-- ACTION ITEM --
Beginning with the line that has "Task: Click the Chrome app icon", reproduce each remaining line of the data exactly, down to and including the last.

-- MATERIAL PROVIDED --
══════════

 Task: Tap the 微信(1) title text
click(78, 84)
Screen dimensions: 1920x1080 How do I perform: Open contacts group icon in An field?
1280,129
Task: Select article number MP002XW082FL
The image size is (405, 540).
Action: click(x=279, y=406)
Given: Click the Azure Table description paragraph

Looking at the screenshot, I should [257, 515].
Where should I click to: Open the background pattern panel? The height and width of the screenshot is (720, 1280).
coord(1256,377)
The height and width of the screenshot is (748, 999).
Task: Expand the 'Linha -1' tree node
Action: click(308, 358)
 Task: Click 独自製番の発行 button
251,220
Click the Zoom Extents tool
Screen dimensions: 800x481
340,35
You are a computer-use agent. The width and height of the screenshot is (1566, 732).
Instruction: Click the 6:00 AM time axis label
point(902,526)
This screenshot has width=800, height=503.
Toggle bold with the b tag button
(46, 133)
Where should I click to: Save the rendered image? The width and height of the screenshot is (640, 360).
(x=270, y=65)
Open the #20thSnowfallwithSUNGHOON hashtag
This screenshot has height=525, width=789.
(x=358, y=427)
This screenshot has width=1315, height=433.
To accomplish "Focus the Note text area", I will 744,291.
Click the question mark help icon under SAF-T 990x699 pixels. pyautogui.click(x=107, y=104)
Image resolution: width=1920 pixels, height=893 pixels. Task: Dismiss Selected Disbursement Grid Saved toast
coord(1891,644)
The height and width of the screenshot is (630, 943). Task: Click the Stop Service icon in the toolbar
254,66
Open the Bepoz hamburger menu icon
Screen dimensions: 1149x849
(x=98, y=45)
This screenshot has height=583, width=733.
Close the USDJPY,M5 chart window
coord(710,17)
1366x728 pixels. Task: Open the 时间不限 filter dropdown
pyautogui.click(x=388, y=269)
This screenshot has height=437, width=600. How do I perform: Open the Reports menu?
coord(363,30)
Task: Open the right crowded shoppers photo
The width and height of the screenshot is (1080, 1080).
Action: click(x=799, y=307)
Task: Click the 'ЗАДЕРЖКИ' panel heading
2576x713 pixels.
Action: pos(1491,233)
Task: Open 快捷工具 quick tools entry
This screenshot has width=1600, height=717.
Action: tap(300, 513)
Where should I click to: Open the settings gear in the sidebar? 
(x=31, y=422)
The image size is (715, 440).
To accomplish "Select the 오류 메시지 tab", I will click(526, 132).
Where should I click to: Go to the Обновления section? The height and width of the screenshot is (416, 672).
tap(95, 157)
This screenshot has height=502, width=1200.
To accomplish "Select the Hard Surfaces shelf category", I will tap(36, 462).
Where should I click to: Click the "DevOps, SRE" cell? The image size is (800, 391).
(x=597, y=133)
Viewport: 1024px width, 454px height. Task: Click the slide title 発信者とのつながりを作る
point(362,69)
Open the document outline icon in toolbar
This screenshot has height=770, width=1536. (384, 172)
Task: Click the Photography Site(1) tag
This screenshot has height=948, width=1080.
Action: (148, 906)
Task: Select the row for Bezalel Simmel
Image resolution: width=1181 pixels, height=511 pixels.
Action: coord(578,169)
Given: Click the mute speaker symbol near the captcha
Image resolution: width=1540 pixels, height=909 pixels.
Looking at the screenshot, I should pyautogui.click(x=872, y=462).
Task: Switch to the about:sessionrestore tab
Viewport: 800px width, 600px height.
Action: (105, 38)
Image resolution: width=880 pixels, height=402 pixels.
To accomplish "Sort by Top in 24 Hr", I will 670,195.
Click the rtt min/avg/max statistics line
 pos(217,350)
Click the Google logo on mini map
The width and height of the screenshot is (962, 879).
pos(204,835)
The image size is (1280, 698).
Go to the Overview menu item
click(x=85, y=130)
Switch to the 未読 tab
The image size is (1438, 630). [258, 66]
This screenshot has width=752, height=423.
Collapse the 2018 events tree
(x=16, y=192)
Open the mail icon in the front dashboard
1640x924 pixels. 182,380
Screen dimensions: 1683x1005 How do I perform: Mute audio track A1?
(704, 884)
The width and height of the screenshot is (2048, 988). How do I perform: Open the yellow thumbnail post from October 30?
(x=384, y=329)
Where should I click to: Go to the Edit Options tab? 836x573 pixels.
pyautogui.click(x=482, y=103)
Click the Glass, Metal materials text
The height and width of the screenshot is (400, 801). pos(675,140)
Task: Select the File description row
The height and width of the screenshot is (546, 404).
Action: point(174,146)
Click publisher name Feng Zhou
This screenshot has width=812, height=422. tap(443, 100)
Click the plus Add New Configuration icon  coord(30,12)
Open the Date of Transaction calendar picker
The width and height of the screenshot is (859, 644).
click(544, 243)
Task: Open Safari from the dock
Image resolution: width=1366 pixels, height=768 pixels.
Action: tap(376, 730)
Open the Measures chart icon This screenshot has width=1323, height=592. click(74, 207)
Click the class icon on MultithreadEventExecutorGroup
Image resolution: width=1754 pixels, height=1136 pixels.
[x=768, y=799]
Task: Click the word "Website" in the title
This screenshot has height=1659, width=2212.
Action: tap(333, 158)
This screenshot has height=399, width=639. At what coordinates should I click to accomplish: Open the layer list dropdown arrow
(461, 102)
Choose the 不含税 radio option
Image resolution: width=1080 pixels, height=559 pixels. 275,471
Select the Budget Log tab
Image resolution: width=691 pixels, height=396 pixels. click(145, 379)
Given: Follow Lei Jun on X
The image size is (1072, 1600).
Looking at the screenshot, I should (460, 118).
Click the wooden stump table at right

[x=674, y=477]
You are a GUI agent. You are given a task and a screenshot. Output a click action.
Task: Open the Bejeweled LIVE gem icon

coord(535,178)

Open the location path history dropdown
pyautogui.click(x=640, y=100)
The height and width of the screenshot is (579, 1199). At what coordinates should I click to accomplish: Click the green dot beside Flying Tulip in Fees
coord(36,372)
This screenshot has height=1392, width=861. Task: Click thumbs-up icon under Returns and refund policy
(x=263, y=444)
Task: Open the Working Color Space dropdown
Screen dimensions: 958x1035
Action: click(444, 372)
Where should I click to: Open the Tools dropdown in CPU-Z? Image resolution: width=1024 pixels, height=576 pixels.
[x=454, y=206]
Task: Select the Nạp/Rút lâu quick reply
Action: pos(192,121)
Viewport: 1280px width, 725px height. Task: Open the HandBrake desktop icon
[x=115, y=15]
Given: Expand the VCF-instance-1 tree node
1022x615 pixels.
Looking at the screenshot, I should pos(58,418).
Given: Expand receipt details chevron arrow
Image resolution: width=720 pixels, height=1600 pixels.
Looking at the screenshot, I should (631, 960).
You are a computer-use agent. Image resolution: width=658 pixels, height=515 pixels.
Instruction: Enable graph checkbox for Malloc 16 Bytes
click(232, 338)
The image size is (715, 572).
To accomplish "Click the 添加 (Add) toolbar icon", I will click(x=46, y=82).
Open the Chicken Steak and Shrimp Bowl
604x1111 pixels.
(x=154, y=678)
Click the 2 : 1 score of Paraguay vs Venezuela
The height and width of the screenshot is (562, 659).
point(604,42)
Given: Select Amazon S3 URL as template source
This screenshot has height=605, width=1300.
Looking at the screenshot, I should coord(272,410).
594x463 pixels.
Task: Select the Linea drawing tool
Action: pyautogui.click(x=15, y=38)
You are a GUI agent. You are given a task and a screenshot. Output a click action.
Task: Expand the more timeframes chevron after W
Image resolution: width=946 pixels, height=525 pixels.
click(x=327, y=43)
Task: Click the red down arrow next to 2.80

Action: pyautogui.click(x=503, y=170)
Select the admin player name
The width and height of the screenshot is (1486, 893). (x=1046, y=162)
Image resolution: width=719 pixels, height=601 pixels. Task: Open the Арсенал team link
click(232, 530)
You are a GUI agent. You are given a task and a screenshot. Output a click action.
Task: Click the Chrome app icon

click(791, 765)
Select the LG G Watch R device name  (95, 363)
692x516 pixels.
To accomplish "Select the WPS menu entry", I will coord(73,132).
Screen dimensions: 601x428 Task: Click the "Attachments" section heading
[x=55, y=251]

══════════

-- YOUR RESPONSE --
Task: Click the Chrome app icon

click(791, 765)
Select the LG G Watch R device name  (95, 363)
692x516 pixels.
To accomplish "Select the WPS menu entry", I will coord(73,132).
Screen dimensions: 601x428 Task: Click the "Attachments" section heading
[x=55, y=251]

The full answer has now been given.